## Task details
List every Picasso artwork that the article on Pablo Picasso below names by title.

Scribble Picks Pablo Picasso!

Picture of Pablo Picasso
Pablo Picasso was born on October 25, 1881 in Málaga, Spain. He was the first child of Don Jose Ruiz y Blasco and Maria Picasso y Lopez. Perhaps it was because Pablo’s father was an art teacher, but from an early age he showed an interest in drawing. He was so much into art that his mother said his first words were “piz, piz”, which is short for “lapiz”, the Spanish word for pencil.
When he was nine, Picasso finished his first painting, Le picador, which shows a man on a horse at a bullfight. At first he painted very realistically, but then he started to experiment with new ways of drawing, painting, and showing his emotions. Picasso was never that interested in regular school, but excelled in art school. When he was 13, he was admitted to the School of Fine Arts in Barcelona, Spain and at 16, Picasso’s father and uncle decided to send him to Madrid’s Royal Academy of San Fernando. Not surprisingly, this was Spain’s top art school! That came to an end because Pablo was a person that needed to be free from instruction from his professors and confines of the classroom.
In 1912, Picasso began to paste paper and pieces of oilcloth to his paintings and then paint either on them or around them. These where his first collages. This technique is called synthetic cubism, which grew out of analytical cubism. Synthetic cubism is a more decorative, colorful style of art. Picasso and his friend George Braque together created and developed this genre of cubism. Below is an example of Picasso’s work in this style. How does Picasso play with the strong shapes and colors? Where are the shadows?

Still Life with Mandolin and Guitar by Pablo Picasso, 1924 (oil on canvas)
“I paint objects as I think them, not as I see them.”
-Pablo Picasso
Picasso’s very famous work titled Three Musicians is a large painting measuring more than 2 meters wide and high. It now lives at the New York Museum of Modern Art. Three Musicians is part of series painted while he was with his family in Fontaineblueau, France in the summer of 1921.
Do you think Three Musicians is painted in the style of Synthetic Cubism?

Three Musicians by Pablo Picasso, 1921
Yes, it is! You can see that because it gives the appearance of cut paper. What are some other reasons that makes it cubist?
“In Cubism, the subject of the artwork is transformed into a sequence of planes, lines, and arcs. Cubism has been described as an intellectual style because the artists analyzed the shapes of their subjects and reinvented them on the canvas. The viewer must reconstruct the subject and space of the work by comparing the different shapes and forms to determine what each one represents. Through this process, the viewer participates with the artist in making the artwork make sense.

## Records shown
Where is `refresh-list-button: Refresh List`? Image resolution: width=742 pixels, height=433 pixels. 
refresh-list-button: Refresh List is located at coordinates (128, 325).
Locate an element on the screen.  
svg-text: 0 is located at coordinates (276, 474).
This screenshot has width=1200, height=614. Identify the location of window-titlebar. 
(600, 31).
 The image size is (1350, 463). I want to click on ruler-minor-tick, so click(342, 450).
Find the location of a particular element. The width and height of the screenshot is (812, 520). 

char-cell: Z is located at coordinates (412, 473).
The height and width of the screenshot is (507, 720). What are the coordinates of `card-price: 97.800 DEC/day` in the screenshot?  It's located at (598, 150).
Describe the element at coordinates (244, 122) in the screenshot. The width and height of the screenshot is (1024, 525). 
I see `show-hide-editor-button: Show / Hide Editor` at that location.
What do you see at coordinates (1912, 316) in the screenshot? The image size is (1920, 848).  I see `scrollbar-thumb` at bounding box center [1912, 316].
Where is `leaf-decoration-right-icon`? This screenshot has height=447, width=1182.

## Solution to this task
Le picador
Still Life with Mandolin and Guitar
Three Musicians